Trecho do texto
——————

6.8.13

A cobra fumou!

Filho de pracinha, o baterista e escritor João Barone relembra a corajosa e pouco conhecida atuação dos soldados brasileiros no front italiano da Segunda Guerra Mundial



A FEB num posto em Mozzano, na Itália: 1º Ten. Heraldo Portocarrero; cabo Francisco Coutinho; cabo Waldemar Húngaro e 1ºTen. Alceu Grisólia representando o Brasil na luta contra o nazismo

por João Paulo Arruda



No dia 16 de julho de 1944, os primeiros homens da Força Expedicionária Brasileira a desembarcar na Itália, em Nápoles, adentraram o teatro de operações italiano na Segunda Guerra Mundial debaixo de vaias. Eram 5.800 militares, que caminharam para Agnano, 25 quilômetros distante do porto, ouvindo gritos como tedesco maledetto (alemão maldito). João Barone, filho de pracinha, baterista dos Paralamas do Sucesso e autor do livro 1942 – O Brasil e sua guerra quase desconhecida, explica os motivos para a bizarra recepção: “O uniforme do Exército brasileiro lembrava um pouco os alemães e italianos no corte, na coloração esverdeada, no bibico (casquete militar) e nos muitos botões na parte da frente das jaquetas. Os cidadãos locais suspeitaram de que se tratasse de um contingente de prisioneiros alemães sendo transladados, o que gerou as demonstrações de hostilidade”.

——————

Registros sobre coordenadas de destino

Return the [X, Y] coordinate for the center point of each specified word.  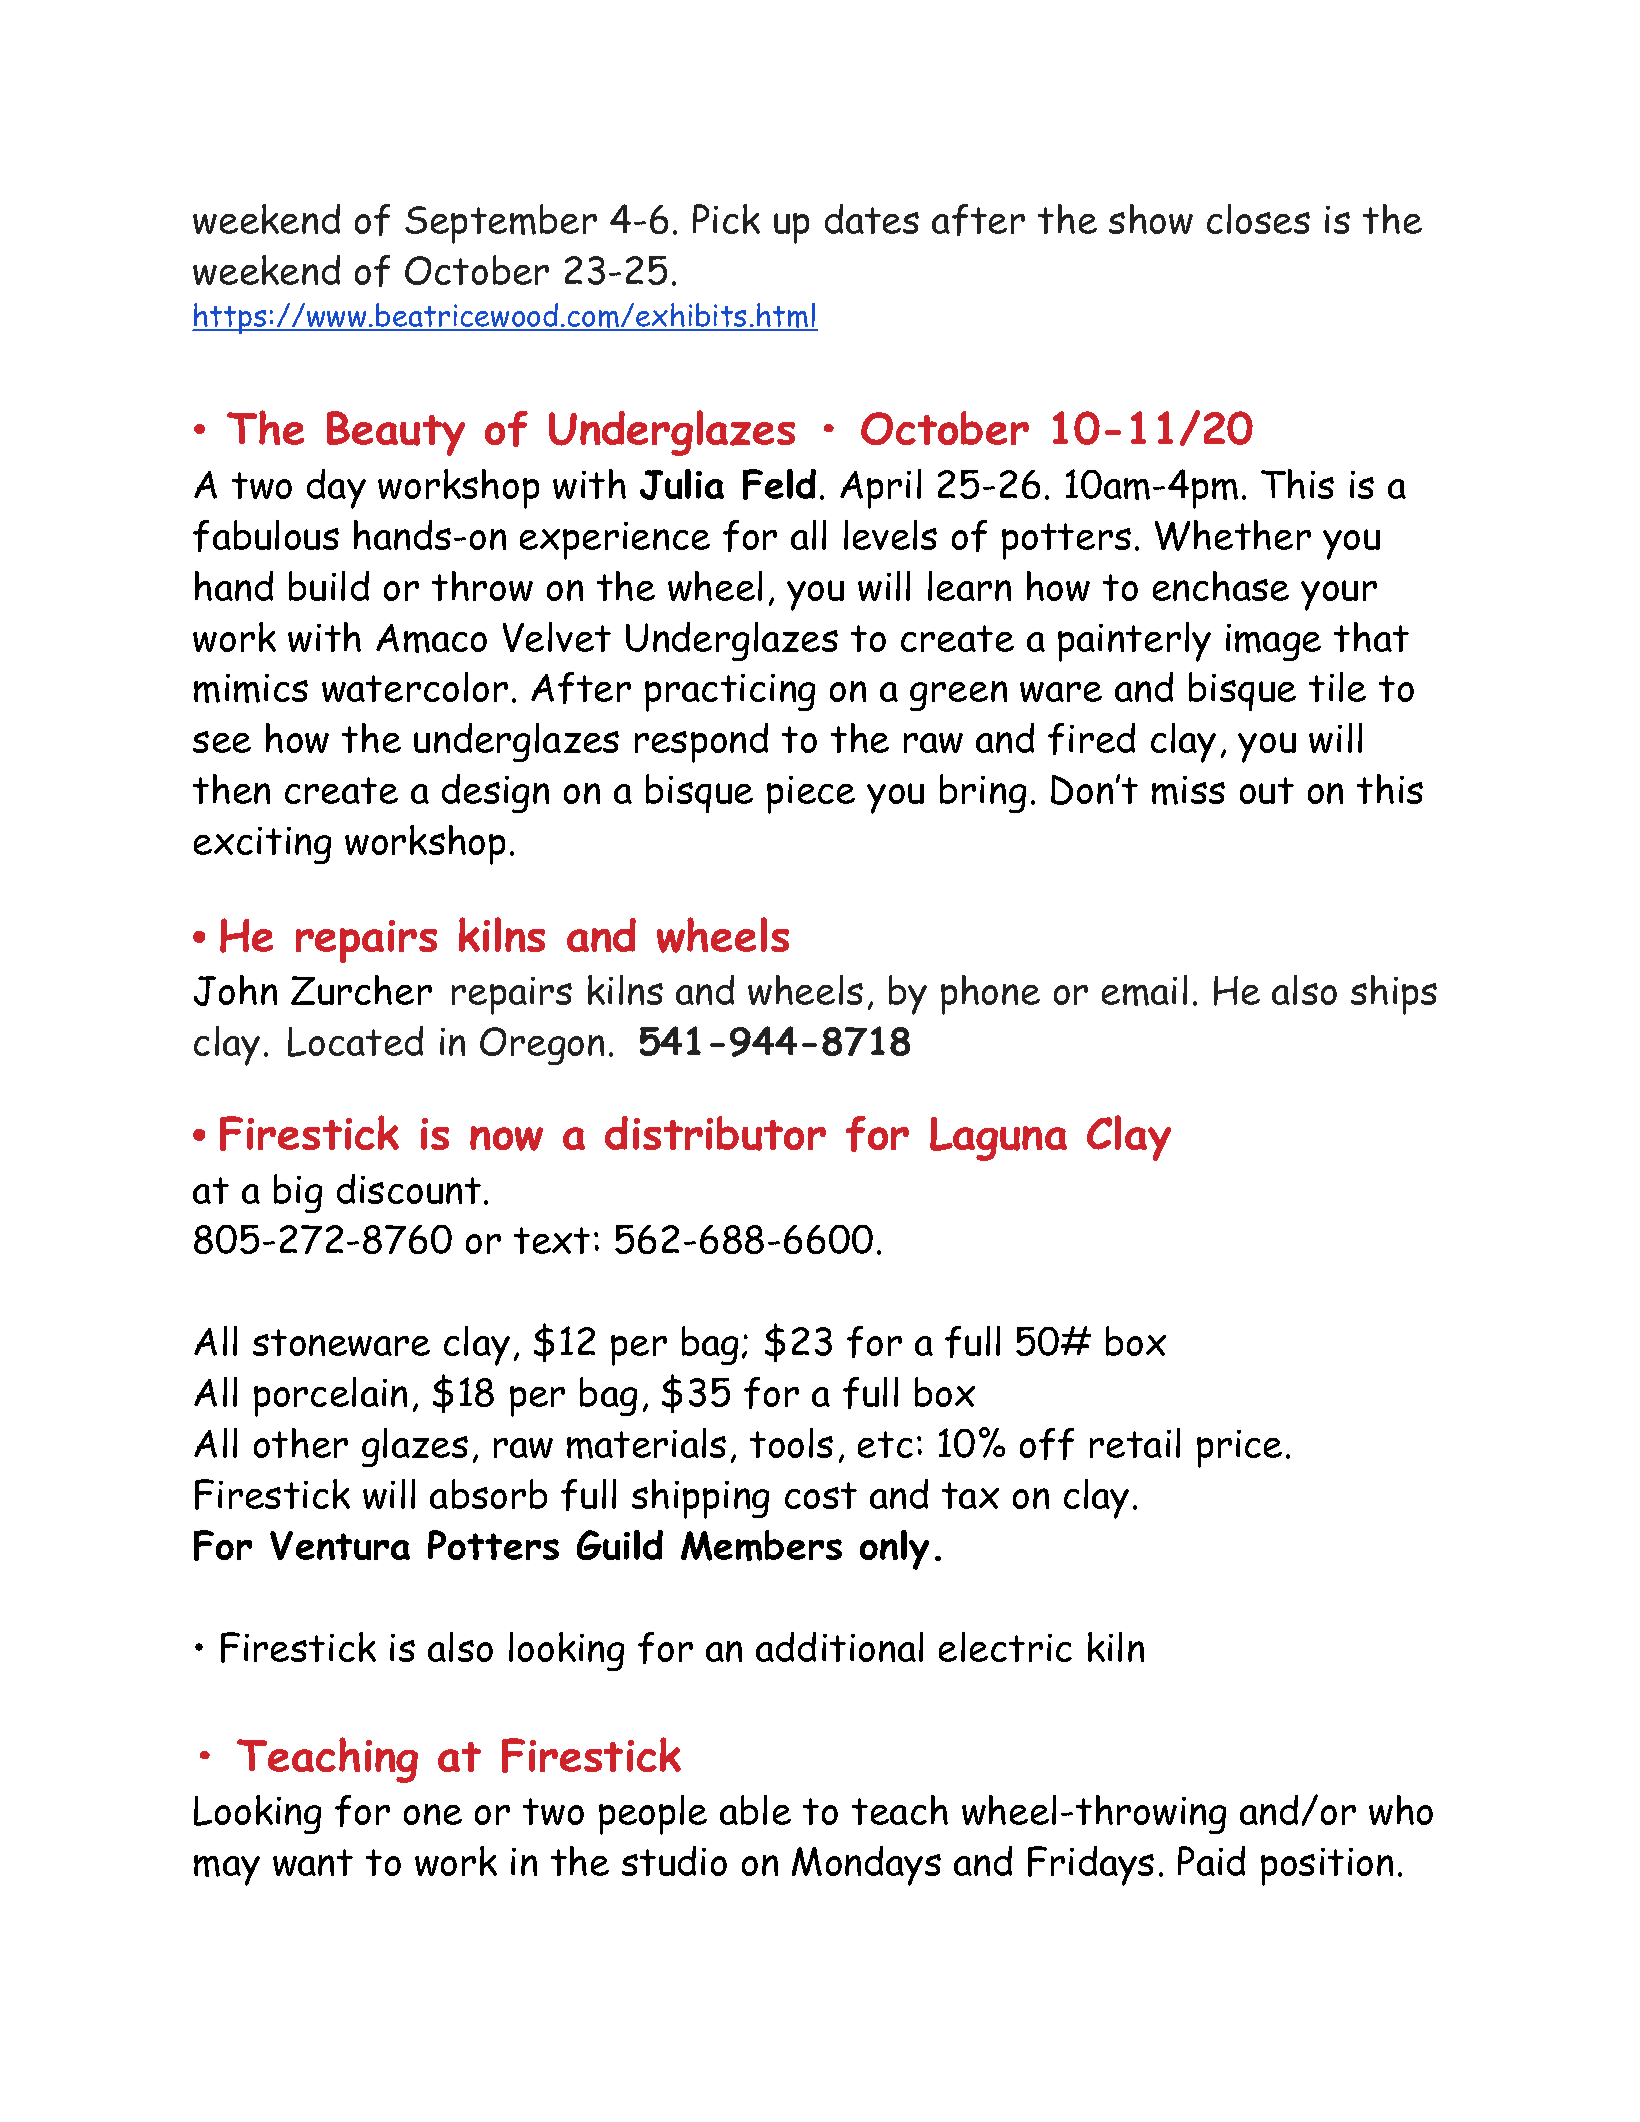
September [501, 224]
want [313, 1862]
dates [872, 219]
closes [1258, 219]
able [755, 1810]
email [1144, 990]
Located [355, 1041]
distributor [715, 1133]
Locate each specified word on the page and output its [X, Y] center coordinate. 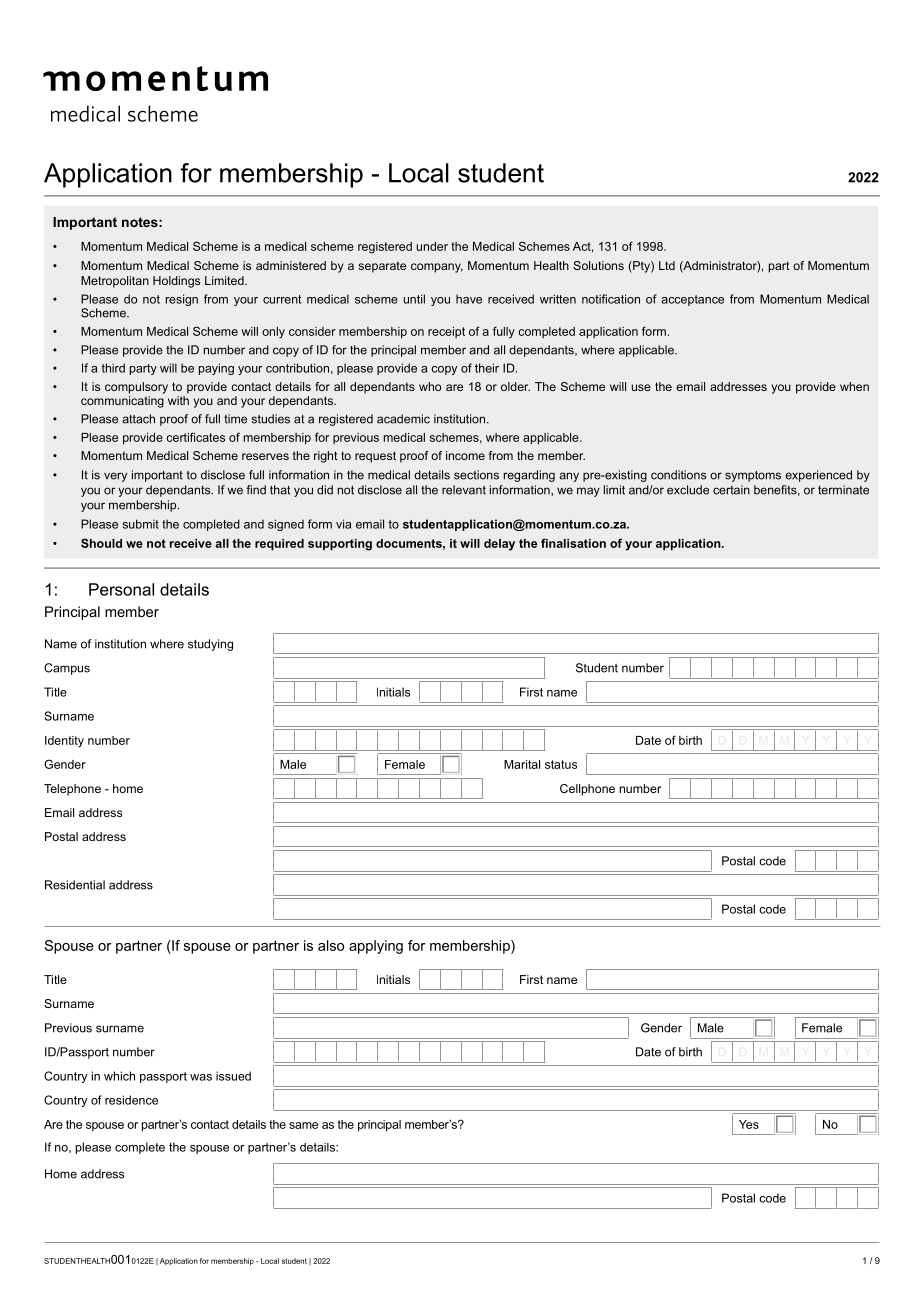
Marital [522, 764]
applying [376, 947]
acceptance [692, 300]
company [437, 268]
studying [210, 645]
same [303, 1125]
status [561, 764]
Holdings [176, 282]
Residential [75, 885]
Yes [749, 1124]
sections [476, 475]
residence [131, 1100]
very [115, 477]
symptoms [753, 476]
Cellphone [587, 790]
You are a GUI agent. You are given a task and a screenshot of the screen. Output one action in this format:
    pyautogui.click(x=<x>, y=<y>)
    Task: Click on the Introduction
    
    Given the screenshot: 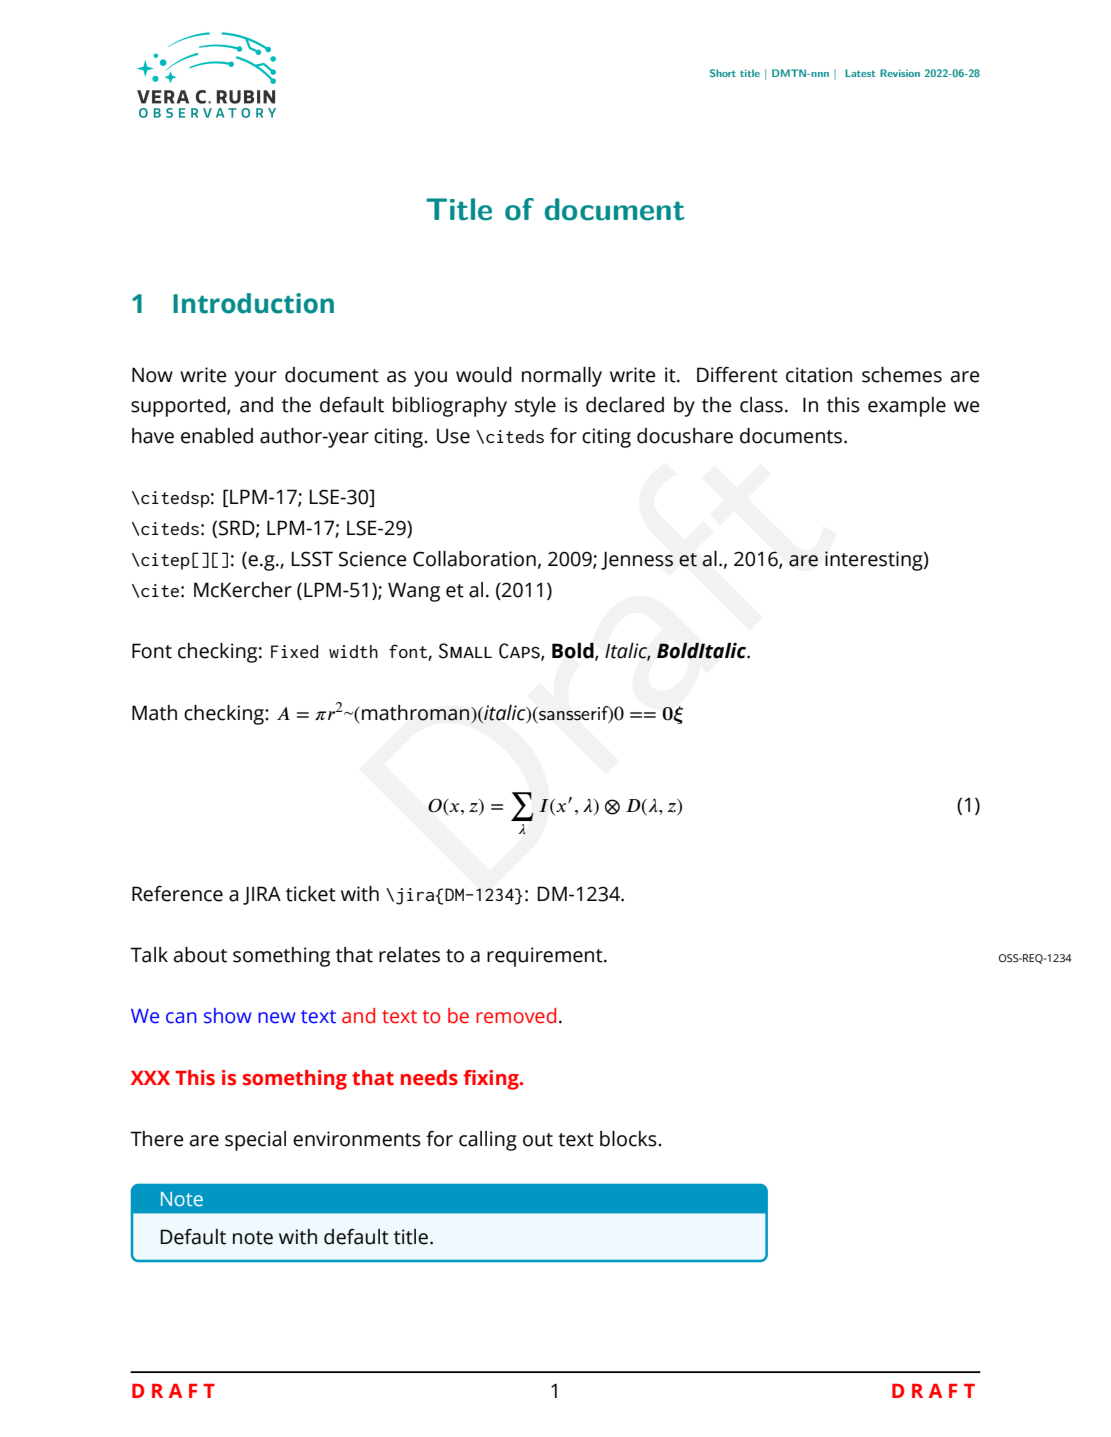 What is the action you would take?
    pyautogui.click(x=253, y=303)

——————

O que se pede
Dê sequência ao texto sobre a chegada da Força Expedicionária Brasileira à Itália, começando logo após a última frase.

Resposta correta
O episódio seria utilizado, ao longo das décadas, por aqueles que insistem em desqualificar a presença brasileira em território italiano durante a Segunda Guerra, menosprezando, em relação a outros aliados envolvidos no conflito, a cota verde e amarela de sangue, suor e lágrimas. Porém, se a chegada não foi das mais bem-sucedidas, a partida, por outro lado, deixaria para trás histórias de vários sucessos que transcendem até os grandiosos feitos de armas, como a tomada do monte Castelo. Em algumas cidadezinhas italianas, dar uma lata de pêssegos em calda, ainda hoje, simboliza um gesto de amizade profunda. Os pêssegos eram americanos. O costume, hoje, é italiano. E o gesto foi tipicamente brasileiro, dos pracinhas da força expedicionária que dividiam as rações de guerra com a população então castigada pela guerra e passando fome.

No primeiro teatro de operações importante para a reconquista da Europa, os nazistas, com sua blindagem panzer, haviam triunfado em dezenas de batalhas. Os brasileiros, com suas armas, mas também suas latas de pêssego, foram decisivos para a vitória aliada. Naquelas localidades, onde muitos exércitos são lembrados pelos mortos que deixaram, os brasileiros são venerados.

O INÍCIO A Segunda Guerra Mundial começa de fato para o Brasil quando os navios sob nossa bandeira são atacados pelos submarinos do Eixo, italianos e alemães – o primeiro deles, em março de 1941; os demais, após janeiro de 1942, quando o Brasil interrompe relações diplomáticas com o Eixo. Em agosto de 1942, um pracinha da Força Expedicionária Brasileira, o soldado do 7º Grupo de Artilharia de Dorso Dálvaro José de Oliveira estava, com outros 95 militares, a bordo do vapor Itagiba, que zarpara do Rio de Janeiro com destino a Recife, com escalas previstas em Vitória e Salvador.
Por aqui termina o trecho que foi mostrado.